Configuration

The Docs MCP Server uses a unified configuration system that aggregates settings from multiple sources, validating them against a strict schema.

Configuration File

By default, configuration is stored in your system’s preferences directory:

~/Library/Preferences/docs-mcp-server/config.yaml

Example Config File

config.yaml

app:
  storePath: ~/.docs-mcp-server
  telemetryEnabled: true
  embeddingModel: text-embedding-3-small

scraper:
  maxPages: 1000
  maxDepth: 3
  document:
    maxSize: 10485760  # 10MB

splitter:
  preferredChunkSize: 1500
  maxChunkSize: 5000

The server automatically updates this file on startup with new defaults.

Using a Custom Config File

You can specify a custom config file with --config or DOCS_MCP_CONFIG:

docs-mcp-server --config /path/to/config.yaml

Explicit config files are treated as read-only.
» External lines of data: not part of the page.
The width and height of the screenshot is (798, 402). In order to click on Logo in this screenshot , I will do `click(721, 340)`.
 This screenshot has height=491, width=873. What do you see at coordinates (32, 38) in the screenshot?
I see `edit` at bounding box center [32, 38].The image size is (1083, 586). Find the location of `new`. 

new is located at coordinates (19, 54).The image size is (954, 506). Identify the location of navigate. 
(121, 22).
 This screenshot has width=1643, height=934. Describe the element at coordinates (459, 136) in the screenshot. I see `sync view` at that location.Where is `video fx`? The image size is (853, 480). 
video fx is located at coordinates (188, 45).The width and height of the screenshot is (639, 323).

The server will not modify them.

Configuration Priority

Configuration values are merged from multiple sources, with later sources taking precedence:

Defaults (lowest priority)
Config File
Environment Variables
CLI Arguments (highest priority)

Environment Variables

Any configuration setting can be overridden via environment variables using the naming convention:

DOCS_MCP_<SECTION>_<SETTING>

Rules:

Convert camelCase to UPPER_SNAKE_CASE
Join nested paths with underscores

Common Environment Variables

# Override scraper settings
export DOCS_MCP_SCRAPER_MAX_PAGES=2000
export DOCS_MCP_SCRAPER_DOCUMENT_MAX_SIZE=52428800

Legacy Aliases

Some settings have legacy aliases for convenience:

Setting	Alias
`server.ports.default`	`PORT`
`server.host`	`HOST`

CLI Arguments

Common settings have dedicated CLI flags:

docs-mcp-server --port 8080 --host 0.0.0.0
docs-mcp-server --store-path /data/docs --read-only

CLI Configuration Commands

Manage configuration directly from the command line:

View Config
Get Value
Set Value

# View current configuration (JSON format)
docs-mcp-server config

# View current configuration (YAML format)
docs-mcp-server config --yaml

# Get a specific value
docs-mcp-server config get scraper.maxPages
# Output: 1000

# Get a nested object
docs-mcp-server config get scraper.fetcher
# Output: { "maxRetries": 6, ... }

# Set a value (persists to config file)
docs-mcp-server config set scraper.maxPages 500
# Output: Updated scraper.maxPages = 500

config set only modifies the system default configuration file. If you specify --config, the file is treated as read-only.

Configuration Reference

App Settings

General application settings.

app.storePath

string

default:"~/.docs-mcp-server"

Directory for storing databases and logs.

app.telemetryEnabled

boolean

default:"true"

Enable anonymous usage telemetry.

app.readOnly

boolean

default:"false"

Prevent modification of data (scraping/indexing).

app.embeddingModel

string

default:"text-embedding-3-small"

Model to use for vector embeddings. Format: provider:model_name or just model_name for OpenAI.Examples:

openai:text-embedding-3-small (default)
vertex:text-embedding-004 (Google Cloud Vertex AI)
gemini:gemini-embedding-exp-03-07 (Google Generative AI)
aws:amazon.titan-embed-text-v1
microsoft:text-embedding-ada-002

Server Settings

Settings for the API and MCP servers.

server.protocol

string

default:"auto"

Server protocol: stdio, http, or auto.

server.host

string

default:"127.0.0.1"

Host interface to bind to.

server.heartbeatMs

number

default:"30000"

MCP protocol heartbeat interval in milliseconds.

server.ports.default

number

default:"6280"

Default port for the main server.

server.ports.worker

number

default:"8080"

Port for the background worker service.

server.ports.mcp

number

default:"6280"

Port for the specific MCP interface.

server.ports.web

number

default:"6281"

Port for the web dashboard.

Authentication Settings

Security settings for the HTTP server.

auth.enabled

boolean

default:"false"

Enable JWT authentication.

auth.issuerUrl

string

OIDC Issuer URL (e.g., Clerk, Auth0).

auth.audience

string

Expected JWT audience claim.

Scraper Settings

Settings controlling the web scraping behavior.

scraper.maxPages

number

default:"1000"

Maximum number of pages to crawl per job.

scraper.maxDepth

number

default:"3"

Maximum link depth to traverse.

scraper.maxConcurrency

number

default:"3"

Number of concurrent page fetches.

scraper.pageTimeoutMs

number

default:"5000"

Timeout for a single page load in milliseconds.

scraper.browserTimeoutMs

number

default:"30000"

Timeout for the browser instance in milliseconds.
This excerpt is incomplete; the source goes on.